Las autoridades descubrieron su mayor actividad cuando se encontró uno de sus videos, lo que llevó a su arresto en abril de 2022 mientras era filmado en su propiedad de Darwin, donde también tiene material de abuso infantil en su computadora. El presidente del Tribunal Supremo, Michael Grant, calificó los crímenes de Britton de «grotescos» que podrían tener un gran impacto emocional en los presentes debido a la debilidad natural de los actos cometidos.
El interrogatorio reveló detalles inquietantes de cómo torturaron a los animales, incluidos perros y gatos, lo que sugiere que habría un lugar para sus acciones. El juez Grant afirmó que la depravación de Britton estaba más cerca de la comprensión humana común y que la sociedad condena enérgicamente la violencia y la crueldad hacia los animales como crímenes atroces.
Aunque la defensa alegó un estupor inusual, dos psicólogos testificaron que Britton también padecía un estupor parafílico y era plenamente consciente de sus acciones. Como atenuante, Britton leyó una carta de exoneración durante el juicio en la que expresaba su pesar por el dolor que había causado a los animales, su familia y amigos, y expresaba su intención de buscar tratamiento y redención completos.
Según la sentencia, Britton quedará en libertad condicional en septiembre de 2028, con prohibición de albergar mamíferos vivos. A pesar de haber nacido en el Reino Unido, vino a Australia para trabajar con cocodrilos durante más de dos décadas y, según documentos judiciales, se convirtió en un defensor de los animales y al mismo tiempo albergaba un interés sexual sádico por ellos.
Los detalles de cómo Britton seleccionó y maltrató a sus víctimas, incluidos los perros, revelan un comportamiento inquietante.
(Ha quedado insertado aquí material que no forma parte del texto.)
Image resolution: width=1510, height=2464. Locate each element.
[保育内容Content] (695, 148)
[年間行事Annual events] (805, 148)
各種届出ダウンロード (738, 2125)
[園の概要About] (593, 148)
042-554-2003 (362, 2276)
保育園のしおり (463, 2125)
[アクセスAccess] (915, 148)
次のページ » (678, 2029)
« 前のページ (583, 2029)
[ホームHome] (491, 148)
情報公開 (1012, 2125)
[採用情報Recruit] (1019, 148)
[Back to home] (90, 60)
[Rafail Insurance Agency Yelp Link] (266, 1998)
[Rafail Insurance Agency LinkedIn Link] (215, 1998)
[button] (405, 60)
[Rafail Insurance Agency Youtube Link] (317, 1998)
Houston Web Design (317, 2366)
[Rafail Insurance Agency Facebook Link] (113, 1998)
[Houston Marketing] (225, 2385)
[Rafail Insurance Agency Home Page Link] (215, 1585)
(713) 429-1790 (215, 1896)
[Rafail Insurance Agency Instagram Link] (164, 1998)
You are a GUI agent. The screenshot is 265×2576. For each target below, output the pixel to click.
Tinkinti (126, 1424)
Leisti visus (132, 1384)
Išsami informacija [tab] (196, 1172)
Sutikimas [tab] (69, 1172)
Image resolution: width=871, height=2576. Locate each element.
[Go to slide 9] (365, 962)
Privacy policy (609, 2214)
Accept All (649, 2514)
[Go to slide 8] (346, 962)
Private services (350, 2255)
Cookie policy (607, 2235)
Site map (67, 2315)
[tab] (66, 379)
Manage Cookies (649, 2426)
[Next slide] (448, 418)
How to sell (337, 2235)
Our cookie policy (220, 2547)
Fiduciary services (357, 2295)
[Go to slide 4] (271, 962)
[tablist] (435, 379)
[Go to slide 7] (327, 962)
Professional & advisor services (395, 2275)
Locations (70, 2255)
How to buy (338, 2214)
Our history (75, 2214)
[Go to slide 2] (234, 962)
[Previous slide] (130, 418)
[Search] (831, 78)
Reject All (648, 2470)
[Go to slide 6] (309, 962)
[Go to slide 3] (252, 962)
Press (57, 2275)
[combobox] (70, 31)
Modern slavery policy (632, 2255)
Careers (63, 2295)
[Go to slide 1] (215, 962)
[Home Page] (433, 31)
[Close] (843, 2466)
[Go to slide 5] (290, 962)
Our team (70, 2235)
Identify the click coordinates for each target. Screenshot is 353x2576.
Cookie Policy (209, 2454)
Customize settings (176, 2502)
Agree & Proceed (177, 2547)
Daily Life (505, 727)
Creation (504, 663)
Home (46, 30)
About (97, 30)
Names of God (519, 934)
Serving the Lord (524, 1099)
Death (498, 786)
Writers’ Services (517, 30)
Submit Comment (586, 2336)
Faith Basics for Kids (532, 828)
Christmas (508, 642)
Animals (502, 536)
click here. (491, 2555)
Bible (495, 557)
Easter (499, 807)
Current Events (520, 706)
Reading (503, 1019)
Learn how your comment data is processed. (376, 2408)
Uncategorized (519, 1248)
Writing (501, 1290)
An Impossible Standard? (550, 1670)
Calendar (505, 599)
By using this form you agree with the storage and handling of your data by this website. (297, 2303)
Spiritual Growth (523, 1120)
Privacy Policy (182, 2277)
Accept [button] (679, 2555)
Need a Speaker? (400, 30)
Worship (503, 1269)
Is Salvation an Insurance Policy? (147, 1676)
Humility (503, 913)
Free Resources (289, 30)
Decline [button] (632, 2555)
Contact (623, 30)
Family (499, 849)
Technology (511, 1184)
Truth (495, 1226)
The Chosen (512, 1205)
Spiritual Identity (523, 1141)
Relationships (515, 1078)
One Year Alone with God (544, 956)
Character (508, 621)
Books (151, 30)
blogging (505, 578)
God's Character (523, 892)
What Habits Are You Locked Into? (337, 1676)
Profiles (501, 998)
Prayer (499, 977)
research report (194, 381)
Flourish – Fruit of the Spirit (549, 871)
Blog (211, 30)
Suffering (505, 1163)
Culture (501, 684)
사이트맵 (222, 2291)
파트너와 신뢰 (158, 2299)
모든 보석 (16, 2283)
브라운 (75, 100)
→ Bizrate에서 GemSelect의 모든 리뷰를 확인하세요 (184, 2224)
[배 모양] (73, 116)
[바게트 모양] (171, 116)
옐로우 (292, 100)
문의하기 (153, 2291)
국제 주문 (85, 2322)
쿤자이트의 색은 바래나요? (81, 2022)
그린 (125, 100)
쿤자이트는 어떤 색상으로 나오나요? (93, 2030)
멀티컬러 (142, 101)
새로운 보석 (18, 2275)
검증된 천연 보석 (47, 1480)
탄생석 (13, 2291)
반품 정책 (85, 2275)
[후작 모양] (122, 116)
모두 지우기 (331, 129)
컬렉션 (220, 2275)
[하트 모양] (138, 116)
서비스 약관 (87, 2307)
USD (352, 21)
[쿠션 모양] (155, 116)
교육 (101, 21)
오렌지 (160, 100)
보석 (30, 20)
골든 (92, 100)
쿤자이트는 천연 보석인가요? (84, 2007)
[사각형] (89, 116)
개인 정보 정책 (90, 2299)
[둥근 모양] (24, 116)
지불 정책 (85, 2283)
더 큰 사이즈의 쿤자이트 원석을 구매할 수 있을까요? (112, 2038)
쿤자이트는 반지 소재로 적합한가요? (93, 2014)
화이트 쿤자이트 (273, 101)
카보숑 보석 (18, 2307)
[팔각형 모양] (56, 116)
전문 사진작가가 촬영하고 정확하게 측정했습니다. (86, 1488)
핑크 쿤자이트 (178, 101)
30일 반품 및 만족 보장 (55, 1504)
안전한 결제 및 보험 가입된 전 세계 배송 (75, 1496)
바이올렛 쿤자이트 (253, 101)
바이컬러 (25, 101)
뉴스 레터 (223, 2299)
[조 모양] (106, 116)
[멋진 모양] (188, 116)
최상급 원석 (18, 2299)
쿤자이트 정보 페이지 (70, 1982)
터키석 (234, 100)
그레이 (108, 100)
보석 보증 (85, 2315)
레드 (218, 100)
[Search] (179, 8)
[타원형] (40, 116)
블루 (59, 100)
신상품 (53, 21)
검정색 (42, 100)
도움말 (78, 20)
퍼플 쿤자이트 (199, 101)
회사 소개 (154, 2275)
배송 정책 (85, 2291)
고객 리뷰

Usó un contenedor de envío como «cámara de tortura» y despojó los cadáveres alimentándolos con sus cocodrilos. De la detención se hizo una denuncia anónima, en la que se mostraron videos de sus crueles acciones, lo que motivó la intervención policial y su posterior detención.
Este impactante caso revela la oscuridad detrás de la fachada aparentemente respetable, recordándote la importancia de luchar contra la crueldad animal y proteger a las criaturas indefensas de individuos como Britton.